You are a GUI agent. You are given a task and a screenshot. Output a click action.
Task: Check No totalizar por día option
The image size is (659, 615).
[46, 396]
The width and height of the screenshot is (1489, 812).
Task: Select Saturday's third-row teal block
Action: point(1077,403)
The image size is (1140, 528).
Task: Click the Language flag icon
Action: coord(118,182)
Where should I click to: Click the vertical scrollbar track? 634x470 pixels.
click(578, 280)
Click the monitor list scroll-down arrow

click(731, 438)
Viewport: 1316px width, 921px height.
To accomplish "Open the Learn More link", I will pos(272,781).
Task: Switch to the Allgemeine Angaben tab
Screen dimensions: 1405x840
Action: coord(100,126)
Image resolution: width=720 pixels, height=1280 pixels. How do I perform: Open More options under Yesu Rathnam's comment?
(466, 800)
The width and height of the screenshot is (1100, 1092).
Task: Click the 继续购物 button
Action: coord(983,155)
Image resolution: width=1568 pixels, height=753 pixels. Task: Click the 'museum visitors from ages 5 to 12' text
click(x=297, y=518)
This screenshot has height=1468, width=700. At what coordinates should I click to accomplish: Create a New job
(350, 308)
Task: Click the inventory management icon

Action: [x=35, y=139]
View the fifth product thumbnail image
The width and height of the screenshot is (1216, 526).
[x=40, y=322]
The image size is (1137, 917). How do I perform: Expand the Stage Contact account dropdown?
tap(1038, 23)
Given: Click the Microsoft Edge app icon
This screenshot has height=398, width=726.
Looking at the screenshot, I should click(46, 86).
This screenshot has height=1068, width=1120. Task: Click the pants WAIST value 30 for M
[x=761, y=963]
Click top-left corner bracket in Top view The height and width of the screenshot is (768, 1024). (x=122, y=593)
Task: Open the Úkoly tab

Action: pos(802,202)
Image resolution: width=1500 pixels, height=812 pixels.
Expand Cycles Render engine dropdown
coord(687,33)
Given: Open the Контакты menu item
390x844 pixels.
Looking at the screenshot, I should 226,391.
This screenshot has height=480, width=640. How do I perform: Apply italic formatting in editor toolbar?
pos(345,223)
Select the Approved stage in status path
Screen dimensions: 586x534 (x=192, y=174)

::::::::::

■ Task statement: Please repeat the listing exactly, with nothing left out.

■ Solution for this task:
You are a GUI agent. You are given a task and a screenshot. Output a click action.
Task: Check No totalizar por día option
The image size is (659, 615).
[46, 396]
The width and height of the screenshot is (1489, 812).
Task: Select Saturday's third-row teal block
Action: point(1077,403)
The image size is (1140, 528).
Task: Click the Language flag icon
Action: coord(118,182)
Where should I click to: Click the vertical scrollbar track? 634x470 pixels.
click(578, 280)
Click the monitor list scroll-down arrow

click(731, 438)
Viewport: 1316px width, 921px height.
To accomplish "Open the Learn More link", I will pos(272,781).
Task: Switch to the Allgemeine Angaben tab
Screen dimensions: 1405x840
Action: coord(100,126)
Image resolution: width=720 pixels, height=1280 pixels. How do I perform: Open More options under Yesu Rathnam's comment?
(466, 800)
The width and height of the screenshot is (1100, 1092).
Task: Click the 继续购物 button
Action: coord(983,155)
Image resolution: width=1568 pixels, height=753 pixels. Task: Click the 'museum visitors from ages 5 to 12' text
click(x=297, y=518)
This screenshot has height=1468, width=700. At what coordinates should I click to accomplish: Create a New job
(350, 308)
Task: Click the inventory management icon

Action: [x=35, y=139]
View the fifth product thumbnail image
The width and height of the screenshot is (1216, 526).
[x=40, y=322]
The image size is (1137, 917). How do I perform: Expand the Stage Contact account dropdown?
tap(1038, 23)
Given: Click the Microsoft Edge app icon
This screenshot has height=398, width=726.
Looking at the screenshot, I should click(46, 86).
This screenshot has height=1068, width=1120. Task: Click the pants WAIST value 30 for M
[x=761, y=963]
Click top-left corner bracket in Top view The height and width of the screenshot is (768, 1024). (x=122, y=593)
Task: Open the Úkoly tab

Action: pos(802,202)
Image resolution: width=1500 pixels, height=812 pixels.
Expand Cycles Render engine dropdown
coord(687,33)
Given: Open the Контакты menu item
390x844 pixels.
Looking at the screenshot, I should 226,391.
This screenshot has height=480, width=640. How do I perform: Apply italic formatting in editor toolbar?
pos(345,223)
Select the Approved stage in status path
Screen dimensions: 586x534 (x=192, y=174)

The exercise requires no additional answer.